Hands flying over the controls, face set in a grim mask, Tank yanked the joystick hard and spun the Egg around, thrusters screaming as he gunned the engines. The sub lurched forward, lights cutting through a rising blizzard of silt and debris.

Beth clutched the mic with white-knuckled fingers, her voice raw with urgency as she shouted into the comms.

“Egg to Adventurer! Cliff collapse—massive landslide—repeat, massive underwater slide! We’re trying to—”

A thunderous crack drowned her out as another surge of debris slammed past the sub. The cabin shook violently.

She held on, teeth clenched, fighting to stay focused. “We’re at the base—being overtaken—heading north, trying to get clear—It’s everywhere!”

Static hissed in her earpiece. No answer.

Behind them, the ocean roared—an avalanche of stone and earth crashing down the cliffside like the wrath of a sinking continent. Chunks of rock tumbled past, some the size of small cars, others indistinguishable in the swirling chaos. The Egg groaned under the strain as Tank drove it forward, trying to outrun the mountain.

The world exploded around them.

A tidal surge of silt, rock, and debris blasted outward. The lights vanished in a choking cloud. The Egg was picked up like a leaf in a hurricane, thrown sideways as the wall of collapsing earth engulfed them. Screams of grinding metal echoed through the cabin. Alarms wailed. The viewports went blind with darkness and grit.

Tank wrestled the controls, but the currents were too strong. The Egg spun, slammed into something hard, and rolled again. Beth’s monitor cracked, sparks showering her console. A boulder scraped along their side, grinding the hull like a grinder over bone.

Then, silence—brief, muffled, terrible.

Above them, the collapse sent a shockwave screaming up through the water column. At the surface, the Adventurer's sensors would be the first to register it—a surge of water racing outward in all directions, the birth of a tsunami.

Two hundred miles east of Boston, the ocean rose. A long, rolling swell gathered speed and shape, invisible at first, then monstrous. It raced west, growing as it hit the shallower waters of the continental shelf, heading straight for Boston Harbor.

Unstoppable.

And far below, buried in a suffocating avalanche of earth, the Egg lay still, its lights flickering in the dark as they went out one by one.

***

            Tsunami sirens shrieked up and down the Atlantic coast, their wail cutting through the morning calm like a blade. From the sultry marshes of Georgia to the rocky coves of Nova Scotia, towns sprang into motion. Fishermen dropped their nets. Parents grabbed their kids. Shopkeepers bolted doors without looking back.

Nobody hesitated.

They’d learned from the events of the past year.

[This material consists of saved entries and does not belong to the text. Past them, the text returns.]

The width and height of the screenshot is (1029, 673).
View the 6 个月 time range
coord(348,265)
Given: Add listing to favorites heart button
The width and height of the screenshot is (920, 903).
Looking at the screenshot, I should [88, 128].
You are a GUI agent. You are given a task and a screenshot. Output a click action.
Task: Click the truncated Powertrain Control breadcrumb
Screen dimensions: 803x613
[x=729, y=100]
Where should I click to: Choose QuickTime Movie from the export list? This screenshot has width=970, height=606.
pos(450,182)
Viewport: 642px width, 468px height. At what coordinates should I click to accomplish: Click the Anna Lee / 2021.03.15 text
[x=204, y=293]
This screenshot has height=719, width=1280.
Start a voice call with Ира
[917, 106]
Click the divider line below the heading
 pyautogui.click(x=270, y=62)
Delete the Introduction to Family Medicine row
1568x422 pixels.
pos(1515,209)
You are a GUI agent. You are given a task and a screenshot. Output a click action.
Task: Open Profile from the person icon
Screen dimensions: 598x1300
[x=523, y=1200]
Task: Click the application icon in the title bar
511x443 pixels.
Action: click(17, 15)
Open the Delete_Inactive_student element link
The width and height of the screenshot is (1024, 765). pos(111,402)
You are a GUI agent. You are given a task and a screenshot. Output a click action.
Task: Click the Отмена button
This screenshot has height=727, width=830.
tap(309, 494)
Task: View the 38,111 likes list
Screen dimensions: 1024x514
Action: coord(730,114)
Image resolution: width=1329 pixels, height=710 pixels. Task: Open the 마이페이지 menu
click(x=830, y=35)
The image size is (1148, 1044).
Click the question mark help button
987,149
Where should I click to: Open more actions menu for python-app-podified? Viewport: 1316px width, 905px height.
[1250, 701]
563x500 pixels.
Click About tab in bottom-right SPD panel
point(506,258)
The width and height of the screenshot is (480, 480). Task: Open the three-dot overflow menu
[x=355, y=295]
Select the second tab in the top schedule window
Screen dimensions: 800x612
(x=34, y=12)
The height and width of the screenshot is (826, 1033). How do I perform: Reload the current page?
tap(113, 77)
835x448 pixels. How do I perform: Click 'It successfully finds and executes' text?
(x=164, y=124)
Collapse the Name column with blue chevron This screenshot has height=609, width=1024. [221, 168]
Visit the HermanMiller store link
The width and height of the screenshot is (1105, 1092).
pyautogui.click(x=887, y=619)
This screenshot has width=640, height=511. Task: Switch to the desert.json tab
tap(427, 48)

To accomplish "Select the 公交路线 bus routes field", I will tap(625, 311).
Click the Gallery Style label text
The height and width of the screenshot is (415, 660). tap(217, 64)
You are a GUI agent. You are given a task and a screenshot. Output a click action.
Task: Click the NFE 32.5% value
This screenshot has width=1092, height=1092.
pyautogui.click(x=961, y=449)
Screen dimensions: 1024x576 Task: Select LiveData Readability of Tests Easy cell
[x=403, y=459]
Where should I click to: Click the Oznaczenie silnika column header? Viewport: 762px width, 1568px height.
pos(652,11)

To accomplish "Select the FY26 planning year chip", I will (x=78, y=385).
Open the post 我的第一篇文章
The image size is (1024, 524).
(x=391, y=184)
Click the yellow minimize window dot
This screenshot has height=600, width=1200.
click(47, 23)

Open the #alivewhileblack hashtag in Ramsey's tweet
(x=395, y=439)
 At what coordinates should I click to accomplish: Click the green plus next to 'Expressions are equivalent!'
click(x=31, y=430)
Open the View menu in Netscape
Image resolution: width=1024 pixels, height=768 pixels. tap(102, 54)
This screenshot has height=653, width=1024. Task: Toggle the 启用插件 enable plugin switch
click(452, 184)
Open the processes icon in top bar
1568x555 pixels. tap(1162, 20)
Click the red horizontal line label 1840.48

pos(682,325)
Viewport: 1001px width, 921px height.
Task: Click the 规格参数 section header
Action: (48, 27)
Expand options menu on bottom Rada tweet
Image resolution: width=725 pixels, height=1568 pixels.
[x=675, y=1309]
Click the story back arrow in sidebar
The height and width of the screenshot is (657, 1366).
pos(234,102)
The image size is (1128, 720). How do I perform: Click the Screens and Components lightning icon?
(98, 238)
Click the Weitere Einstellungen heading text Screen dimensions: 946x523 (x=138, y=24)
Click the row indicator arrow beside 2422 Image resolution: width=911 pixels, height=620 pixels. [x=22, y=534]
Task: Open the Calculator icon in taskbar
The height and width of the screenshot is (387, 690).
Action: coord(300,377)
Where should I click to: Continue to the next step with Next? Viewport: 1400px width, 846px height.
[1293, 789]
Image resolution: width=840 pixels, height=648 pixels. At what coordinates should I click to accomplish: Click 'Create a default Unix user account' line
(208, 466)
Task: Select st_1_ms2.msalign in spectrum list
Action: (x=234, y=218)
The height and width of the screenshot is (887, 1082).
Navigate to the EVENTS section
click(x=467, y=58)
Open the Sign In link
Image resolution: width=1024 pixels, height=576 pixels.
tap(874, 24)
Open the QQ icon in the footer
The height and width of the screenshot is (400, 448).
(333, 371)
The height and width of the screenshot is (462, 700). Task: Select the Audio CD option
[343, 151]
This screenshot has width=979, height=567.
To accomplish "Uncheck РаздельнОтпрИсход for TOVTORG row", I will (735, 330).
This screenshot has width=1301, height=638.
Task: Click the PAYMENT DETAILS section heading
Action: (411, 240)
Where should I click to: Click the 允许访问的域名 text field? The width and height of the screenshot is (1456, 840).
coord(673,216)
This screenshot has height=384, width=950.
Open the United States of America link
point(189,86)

Just past noon, the first of the swells rolled in—deceptively smooth, deceptively slow. Walls of water, ten and twenty feet high, surged into harbors and river mouths with the force of a freight train. Fishing boats were torn from their moorings and flung onto piers. Sailboats capsized. Steel berths twisted and groaned as the sea claimed them.

In the northeast, the blow hit hardest. Boston, Portland, Providence—cities braced behind seawalls and sandbags. The ocean surged inland, swallowing intersections and parking lots, pushing four blocks deep in places. Water curled around street signs and lapped at storefront windows. Cars floated, then crunched against each other like driftwood.

But the people were gone. Evacuated.

This time, there were no screams, no panicked last-minute flights—just the grim efficiency of a population that had already watched the world crack open twice in the last six months. Shelters buzzed with quiet tension, radios crackled with updates, and people huddled, listening, waiting.

The surge began to recede by evening, leaving behind sodden roads, a wreckage of boats, and layers of salt and silence. Emergency crews moved in before nightfall. Drones swept the coast. No mass casualties. No body bags.

Just stunned relief.

And a single, shared thought rising with the steam from the flooded streets:

Please let that be the worst of it.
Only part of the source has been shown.